> **What you need to do**
[1] Duplicate everything in the open letter to Ban Ki-moon from "An Open Letter" down to "distortions and half-truths.".
[2] According to the open letter to Ban Ki-moon, what was the title of the Secretary General's op-ed in The New York Times?

> **Selected extract**
········
An Open Letter to UN Secretary General Ban Ki-Moon (Part 1)

Dear Secretary General Ban:

On February 1, 2016, The New York Times published your op-ed entitled “Don’t Shoot the Messenger, Israel”.  It was, I regret to say, filled with distortions and half-truths.

You begin by discussing violence.  Your first paragraph states that in the past week “polarization” surfaced at the UN because you “pointed out a simple truth: History proves that people will always resist occupation.”  And then you say that “some” people (obviously referring to Israeli officials, as is made explicit in the title of your piece) “sought to shoot the messenger—twisting my words into a misguided justification for violence.”
········
> **Supplied data**
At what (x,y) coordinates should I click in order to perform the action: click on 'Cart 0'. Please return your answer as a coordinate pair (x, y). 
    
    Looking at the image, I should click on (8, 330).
········
> **Solutions below**
[1]
An Open Letter to UN Secretary General Ban Ki-Moon (Part 1)

Dear Secretary General Ban:

On February 1, 2016, The New York Times published your op-ed entitled “Don’t Shoot the Messenger, Israel”.  It was, I regret to say, filled with distortions and half-truths.

[2] “Don’t Shoot the Messenger, Israel”